In their middle class home, Marcus and Krisha enjoy dinner with their kids at the kitchen table, laughing about all the events of the day.
Staring at them is a stack of unopened and unpaid bills they have to tackle after the couple’s finished washing the dishes and putting the kids to bed. When they’ve paid the last bill, they glance at each other with raised eyebrows because they’d hoped to have enough money left over to save toward their kids’ college education. More so is Marcus and Krisha’s desire to leave their jobs one day and live their dream of owning a restaurant together. They are eager to take control of their future but they always seem to be fighting a three-headed financial dragon.
“Is the 529 plan the best way to save for college savings, Marcus?” Krisha asks her husband.

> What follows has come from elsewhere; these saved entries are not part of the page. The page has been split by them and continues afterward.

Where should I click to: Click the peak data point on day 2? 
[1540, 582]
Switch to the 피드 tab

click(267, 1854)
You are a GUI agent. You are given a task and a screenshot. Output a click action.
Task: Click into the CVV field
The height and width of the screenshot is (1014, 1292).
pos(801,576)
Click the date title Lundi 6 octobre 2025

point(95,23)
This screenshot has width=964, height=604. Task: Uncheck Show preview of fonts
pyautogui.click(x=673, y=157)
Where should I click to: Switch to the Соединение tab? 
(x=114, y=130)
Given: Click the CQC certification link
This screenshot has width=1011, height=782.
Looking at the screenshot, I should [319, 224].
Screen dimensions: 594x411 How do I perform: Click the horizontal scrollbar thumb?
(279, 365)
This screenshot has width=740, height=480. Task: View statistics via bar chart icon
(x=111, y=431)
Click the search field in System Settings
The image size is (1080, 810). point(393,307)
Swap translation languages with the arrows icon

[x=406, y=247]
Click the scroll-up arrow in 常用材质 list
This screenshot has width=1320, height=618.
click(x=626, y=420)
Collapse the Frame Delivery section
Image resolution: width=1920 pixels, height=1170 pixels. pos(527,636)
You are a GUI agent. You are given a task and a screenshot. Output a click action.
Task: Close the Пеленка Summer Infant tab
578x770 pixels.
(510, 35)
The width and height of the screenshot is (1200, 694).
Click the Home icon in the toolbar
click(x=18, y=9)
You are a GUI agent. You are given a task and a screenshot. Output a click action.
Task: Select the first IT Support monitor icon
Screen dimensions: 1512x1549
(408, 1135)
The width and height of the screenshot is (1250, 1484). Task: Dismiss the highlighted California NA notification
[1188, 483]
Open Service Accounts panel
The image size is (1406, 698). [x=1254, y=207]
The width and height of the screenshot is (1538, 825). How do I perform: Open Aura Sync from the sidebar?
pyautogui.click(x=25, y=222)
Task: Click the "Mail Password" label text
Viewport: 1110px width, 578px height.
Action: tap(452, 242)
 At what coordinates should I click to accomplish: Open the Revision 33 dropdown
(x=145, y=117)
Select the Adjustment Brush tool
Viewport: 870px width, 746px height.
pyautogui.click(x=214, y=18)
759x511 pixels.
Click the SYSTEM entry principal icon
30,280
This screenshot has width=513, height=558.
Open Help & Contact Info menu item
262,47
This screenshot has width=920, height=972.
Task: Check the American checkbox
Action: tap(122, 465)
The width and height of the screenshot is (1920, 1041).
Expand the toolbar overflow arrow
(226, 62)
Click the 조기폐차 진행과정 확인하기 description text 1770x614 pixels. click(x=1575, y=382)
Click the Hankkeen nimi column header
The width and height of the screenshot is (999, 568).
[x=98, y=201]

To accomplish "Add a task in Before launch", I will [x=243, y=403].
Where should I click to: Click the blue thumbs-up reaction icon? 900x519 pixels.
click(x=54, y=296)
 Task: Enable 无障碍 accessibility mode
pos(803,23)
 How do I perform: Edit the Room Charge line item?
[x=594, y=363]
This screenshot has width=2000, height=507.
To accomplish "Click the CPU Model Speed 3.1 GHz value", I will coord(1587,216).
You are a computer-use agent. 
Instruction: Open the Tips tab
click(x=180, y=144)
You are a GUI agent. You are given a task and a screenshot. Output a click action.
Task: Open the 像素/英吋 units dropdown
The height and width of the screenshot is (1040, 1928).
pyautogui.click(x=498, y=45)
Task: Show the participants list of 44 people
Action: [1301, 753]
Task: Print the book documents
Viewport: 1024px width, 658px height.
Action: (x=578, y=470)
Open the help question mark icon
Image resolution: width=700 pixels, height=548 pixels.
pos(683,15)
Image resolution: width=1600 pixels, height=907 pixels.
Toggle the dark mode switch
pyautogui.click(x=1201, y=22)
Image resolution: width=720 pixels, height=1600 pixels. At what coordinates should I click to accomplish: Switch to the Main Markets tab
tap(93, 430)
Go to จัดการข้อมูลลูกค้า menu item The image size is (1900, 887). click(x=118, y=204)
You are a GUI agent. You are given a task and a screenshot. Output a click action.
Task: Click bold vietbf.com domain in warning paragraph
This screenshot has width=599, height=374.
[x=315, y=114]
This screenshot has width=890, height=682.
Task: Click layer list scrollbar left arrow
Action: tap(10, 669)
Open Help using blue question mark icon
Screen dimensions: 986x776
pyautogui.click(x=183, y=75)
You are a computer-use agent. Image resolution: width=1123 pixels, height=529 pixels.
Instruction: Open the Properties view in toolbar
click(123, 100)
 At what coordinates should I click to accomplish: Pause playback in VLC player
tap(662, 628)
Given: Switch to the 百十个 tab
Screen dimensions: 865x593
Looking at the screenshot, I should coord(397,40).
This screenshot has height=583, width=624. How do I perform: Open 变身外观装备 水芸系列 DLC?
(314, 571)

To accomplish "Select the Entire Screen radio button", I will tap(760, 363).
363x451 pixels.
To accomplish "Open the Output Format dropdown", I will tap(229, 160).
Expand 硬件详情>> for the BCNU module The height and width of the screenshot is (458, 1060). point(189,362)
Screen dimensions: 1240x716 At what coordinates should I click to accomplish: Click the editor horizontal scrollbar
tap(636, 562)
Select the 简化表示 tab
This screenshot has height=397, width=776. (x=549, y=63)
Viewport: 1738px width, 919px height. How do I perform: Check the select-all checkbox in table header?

“Babe, what good is it to save in a 529 college plan or 401(k) retirement plan when we barely have enough to put into either?” Marcus replies in frustration. “It’s either one or the other. We’ve got no choice. I hoped to use the equity in our home to fund those things, but look around. Our home isn’t worth that much anymore and who knows when this will turn around …”
Marcus and Krisha are one of millions of middle income families forced each year to choose between planning for the future of their children or their own. In the real estate boom of the mid-2000s, many middle class families witnessed their homes explode in value, banking on the fact that real estate will always be a safe investment and the true ticket to their financial dreams.
But the national median price of homes dropped 5.8 percent, from $219,300 to $206,200–the largest ever recorded by the National Association of Realtors’ (NAR) 28-year history. Without other discretionary income to save for anything else, people hoped their rising home values would bring them closer to their financial goals. With regard to the mortgage meltdown, combined with popular ARM (adjustable rate mortgage) loans adjusting mortgage payments higher, today’s middle class families caught in this trap are fighting to stay above water. If this area is not managed properly, they risk not only losing their homes to foreclosure, but also losing all the equity built for other plans of college education and future savings.
During these unique economic times, fear and uneasiness are compounded by the fact that our homes, considered by many families as their biggest investment, are losing value as the days go by. Daunting media headlines and co-workers being laid off adds fuel to these families potentially losing their greatest asset … hope for the future.
What are families like Marcus and Krisha to do?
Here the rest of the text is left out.